Required action:
Only the lines holding the string "This" are needed; copy each of them from the data.

Study material:
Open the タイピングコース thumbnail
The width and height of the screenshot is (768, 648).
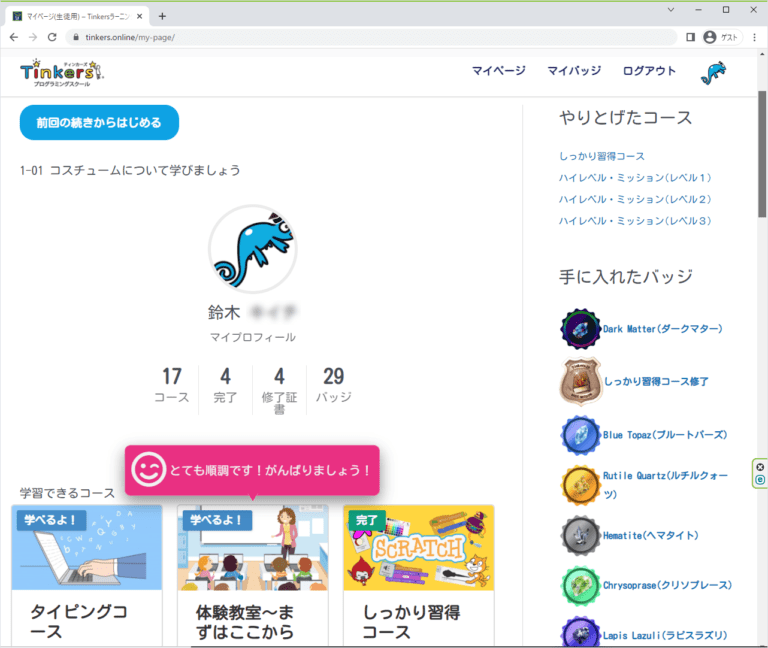87,548
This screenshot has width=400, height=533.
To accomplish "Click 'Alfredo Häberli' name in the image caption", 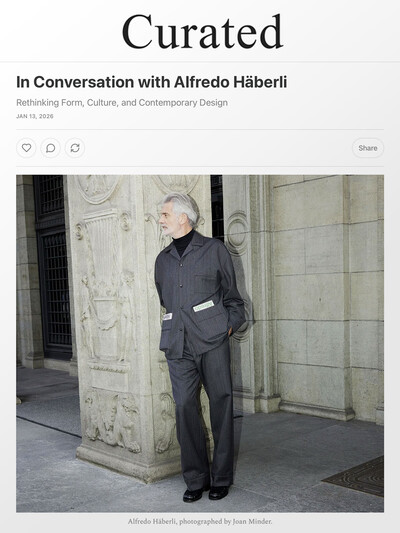I will click(152, 521).
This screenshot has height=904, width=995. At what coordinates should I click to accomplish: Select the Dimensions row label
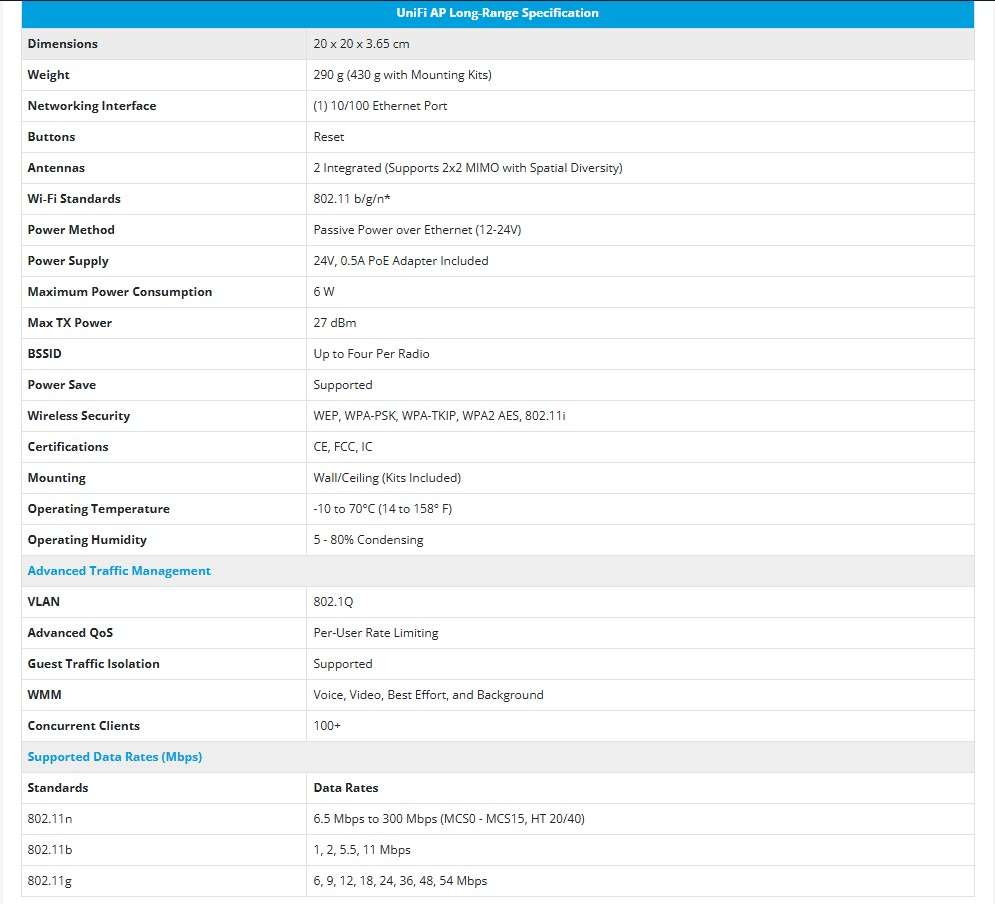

Answer section:
This screenshot has width=400, height=533.
This screenshot has height=904, width=995. At what coordinates should I click to accomplish: Select the Dimensions row label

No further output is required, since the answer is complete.